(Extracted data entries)

------

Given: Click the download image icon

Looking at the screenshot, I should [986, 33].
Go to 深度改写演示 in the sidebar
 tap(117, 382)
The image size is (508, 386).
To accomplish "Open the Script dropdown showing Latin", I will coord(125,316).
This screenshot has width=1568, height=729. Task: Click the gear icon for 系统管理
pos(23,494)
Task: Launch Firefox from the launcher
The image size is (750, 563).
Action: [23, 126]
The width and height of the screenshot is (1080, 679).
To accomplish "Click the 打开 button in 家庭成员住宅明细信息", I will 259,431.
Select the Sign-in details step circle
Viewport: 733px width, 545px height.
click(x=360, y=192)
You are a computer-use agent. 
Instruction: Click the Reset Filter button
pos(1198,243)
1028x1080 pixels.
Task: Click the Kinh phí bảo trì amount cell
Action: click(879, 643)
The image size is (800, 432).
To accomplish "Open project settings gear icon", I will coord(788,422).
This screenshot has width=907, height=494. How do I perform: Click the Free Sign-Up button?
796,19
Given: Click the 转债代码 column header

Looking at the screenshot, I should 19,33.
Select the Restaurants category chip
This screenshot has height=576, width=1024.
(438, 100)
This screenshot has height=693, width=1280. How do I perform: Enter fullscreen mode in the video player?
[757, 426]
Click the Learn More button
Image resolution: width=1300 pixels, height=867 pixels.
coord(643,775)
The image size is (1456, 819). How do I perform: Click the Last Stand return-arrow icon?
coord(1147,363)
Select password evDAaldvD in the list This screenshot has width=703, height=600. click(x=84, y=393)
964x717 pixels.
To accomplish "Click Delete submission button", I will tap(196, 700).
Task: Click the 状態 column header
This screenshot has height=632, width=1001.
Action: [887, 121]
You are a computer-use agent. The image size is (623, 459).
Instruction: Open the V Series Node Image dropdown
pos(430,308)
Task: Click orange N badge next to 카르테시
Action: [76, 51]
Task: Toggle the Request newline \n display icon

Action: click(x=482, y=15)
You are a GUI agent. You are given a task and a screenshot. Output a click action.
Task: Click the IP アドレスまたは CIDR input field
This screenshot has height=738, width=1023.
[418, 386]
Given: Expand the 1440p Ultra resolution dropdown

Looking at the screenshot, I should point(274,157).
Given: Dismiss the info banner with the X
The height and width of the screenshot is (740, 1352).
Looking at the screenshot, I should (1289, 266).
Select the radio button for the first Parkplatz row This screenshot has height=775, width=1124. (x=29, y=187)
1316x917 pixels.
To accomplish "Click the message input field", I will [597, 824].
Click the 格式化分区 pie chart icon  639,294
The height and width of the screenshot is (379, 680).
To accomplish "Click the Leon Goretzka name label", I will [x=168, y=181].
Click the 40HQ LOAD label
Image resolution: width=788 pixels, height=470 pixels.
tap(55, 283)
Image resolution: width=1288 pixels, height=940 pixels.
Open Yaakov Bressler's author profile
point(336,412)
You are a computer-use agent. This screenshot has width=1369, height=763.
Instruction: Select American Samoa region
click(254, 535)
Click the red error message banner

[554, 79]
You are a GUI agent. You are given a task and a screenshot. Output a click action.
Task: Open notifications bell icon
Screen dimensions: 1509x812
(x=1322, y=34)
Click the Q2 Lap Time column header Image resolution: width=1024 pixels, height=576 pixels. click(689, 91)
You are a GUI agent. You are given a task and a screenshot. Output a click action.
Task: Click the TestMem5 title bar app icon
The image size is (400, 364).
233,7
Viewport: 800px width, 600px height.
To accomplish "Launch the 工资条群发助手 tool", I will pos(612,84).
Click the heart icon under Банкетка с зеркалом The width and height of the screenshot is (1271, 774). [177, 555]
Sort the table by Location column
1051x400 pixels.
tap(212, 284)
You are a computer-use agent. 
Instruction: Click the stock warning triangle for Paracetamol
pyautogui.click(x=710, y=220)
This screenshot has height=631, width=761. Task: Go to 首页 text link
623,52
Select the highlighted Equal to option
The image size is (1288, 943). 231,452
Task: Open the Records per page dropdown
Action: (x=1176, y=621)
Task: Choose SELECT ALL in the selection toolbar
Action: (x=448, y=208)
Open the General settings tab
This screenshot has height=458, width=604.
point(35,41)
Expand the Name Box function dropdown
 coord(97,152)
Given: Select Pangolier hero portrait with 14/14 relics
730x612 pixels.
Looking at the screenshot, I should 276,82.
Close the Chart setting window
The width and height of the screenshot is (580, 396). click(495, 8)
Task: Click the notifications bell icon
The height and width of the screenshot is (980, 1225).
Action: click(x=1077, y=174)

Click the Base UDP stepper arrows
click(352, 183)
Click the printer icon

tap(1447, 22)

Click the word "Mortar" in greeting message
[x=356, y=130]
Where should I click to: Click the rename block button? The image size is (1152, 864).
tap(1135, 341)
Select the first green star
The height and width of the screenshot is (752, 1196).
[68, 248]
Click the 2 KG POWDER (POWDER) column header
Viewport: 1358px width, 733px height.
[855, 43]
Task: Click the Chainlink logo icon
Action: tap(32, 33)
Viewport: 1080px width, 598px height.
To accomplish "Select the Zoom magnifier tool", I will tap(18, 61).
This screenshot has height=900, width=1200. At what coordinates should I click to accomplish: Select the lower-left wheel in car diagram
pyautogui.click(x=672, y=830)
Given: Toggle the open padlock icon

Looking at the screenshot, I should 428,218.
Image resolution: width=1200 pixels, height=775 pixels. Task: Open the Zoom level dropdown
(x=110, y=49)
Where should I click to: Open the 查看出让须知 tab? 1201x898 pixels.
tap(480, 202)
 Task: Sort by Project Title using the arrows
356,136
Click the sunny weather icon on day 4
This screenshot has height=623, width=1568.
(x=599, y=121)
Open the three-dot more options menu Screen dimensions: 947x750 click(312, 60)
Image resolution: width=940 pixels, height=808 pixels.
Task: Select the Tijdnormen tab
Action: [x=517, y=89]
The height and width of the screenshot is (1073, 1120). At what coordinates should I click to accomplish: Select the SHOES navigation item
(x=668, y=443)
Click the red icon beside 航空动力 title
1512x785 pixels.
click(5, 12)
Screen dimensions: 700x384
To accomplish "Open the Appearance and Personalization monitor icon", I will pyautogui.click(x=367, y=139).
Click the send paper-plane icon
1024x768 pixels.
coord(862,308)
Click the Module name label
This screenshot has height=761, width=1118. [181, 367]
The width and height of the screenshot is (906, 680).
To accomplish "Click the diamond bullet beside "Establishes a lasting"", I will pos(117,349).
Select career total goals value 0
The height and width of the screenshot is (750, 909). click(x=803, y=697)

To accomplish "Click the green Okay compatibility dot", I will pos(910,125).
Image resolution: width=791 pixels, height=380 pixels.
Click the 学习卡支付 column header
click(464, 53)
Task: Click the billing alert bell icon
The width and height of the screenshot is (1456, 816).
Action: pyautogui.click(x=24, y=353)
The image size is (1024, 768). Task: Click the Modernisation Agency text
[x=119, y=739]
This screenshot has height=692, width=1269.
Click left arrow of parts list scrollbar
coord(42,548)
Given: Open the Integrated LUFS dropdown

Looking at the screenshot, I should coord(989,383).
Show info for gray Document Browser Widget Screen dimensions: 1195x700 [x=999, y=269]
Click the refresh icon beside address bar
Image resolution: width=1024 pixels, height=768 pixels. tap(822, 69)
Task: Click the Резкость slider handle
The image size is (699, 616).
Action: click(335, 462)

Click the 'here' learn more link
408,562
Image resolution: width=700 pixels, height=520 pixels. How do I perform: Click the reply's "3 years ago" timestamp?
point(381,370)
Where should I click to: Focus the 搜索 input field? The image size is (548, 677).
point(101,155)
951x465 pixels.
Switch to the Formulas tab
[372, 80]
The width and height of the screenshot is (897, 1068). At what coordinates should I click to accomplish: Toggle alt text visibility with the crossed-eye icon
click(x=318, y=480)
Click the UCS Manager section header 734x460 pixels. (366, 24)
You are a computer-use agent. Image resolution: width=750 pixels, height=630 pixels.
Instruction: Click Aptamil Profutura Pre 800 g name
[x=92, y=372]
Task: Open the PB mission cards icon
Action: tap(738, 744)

------

* [What is required]: Starting at the first line of the entries above, please extract each line up to and including the line with "Task: Click the 状態 column header", unchanged, and add nothing.

* [Your solution]:
Given: Click the download image icon

Looking at the screenshot, I should [986, 33].
Go to 深度改写演示 in the sidebar
 tap(117, 382)
The image size is (508, 386).
To accomplish "Open the Script dropdown showing Latin", I will coord(125,316).
This screenshot has width=1568, height=729. Task: Click the gear icon for 系统管理
pos(23,494)
Task: Launch Firefox from the launcher
The image size is (750, 563).
Action: [23, 126]
The width and height of the screenshot is (1080, 679).
To accomplish "Click the 打开 button in 家庭成员住宅明细信息", I will 259,431.
Select the Sign-in details step circle
Viewport: 733px width, 545px height.
click(x=360, y=192)
You are a computer-use agent. 
Instruction: Click the Reset Filter button
pos(1198,243)
1028x1080 pixels.
Task: Click the Kinh phí bảo trì amount cell
Action: click(879, 643)
The image size is (800, 432).
To accomplish "Open project settings gear icon", I will coord(788,422).
This screenshot has width=907, height=494. How do I perform: Click the Free Sign-Up button?
796,19
Given: Click the 转债代码 column header

Looking at the screenshot, I should 19,33.
Select the Restaurants category chip
This screenshot has height=576, width=1024.
(438, 100)
This screenshot has height=693, width=1280. How do I perform: Enter fullscreen mode in the video player?
[757, 426]
Click the Learn More button
Image resolution: width=1300 pixels, height=867 pixels.
coord(643,775)
The image size is (1456, 819). How do I perform: Click the Last Stand return-arrow icon?
coord(1147,363)
Select password evDAaldvD in the list This screenshot has width=703, height=600. click(x=84, y=393)
964x717 pixels.
To accomplish "Click Delete submission button", I will tap(196, 700).
Task: Click the 状態 column header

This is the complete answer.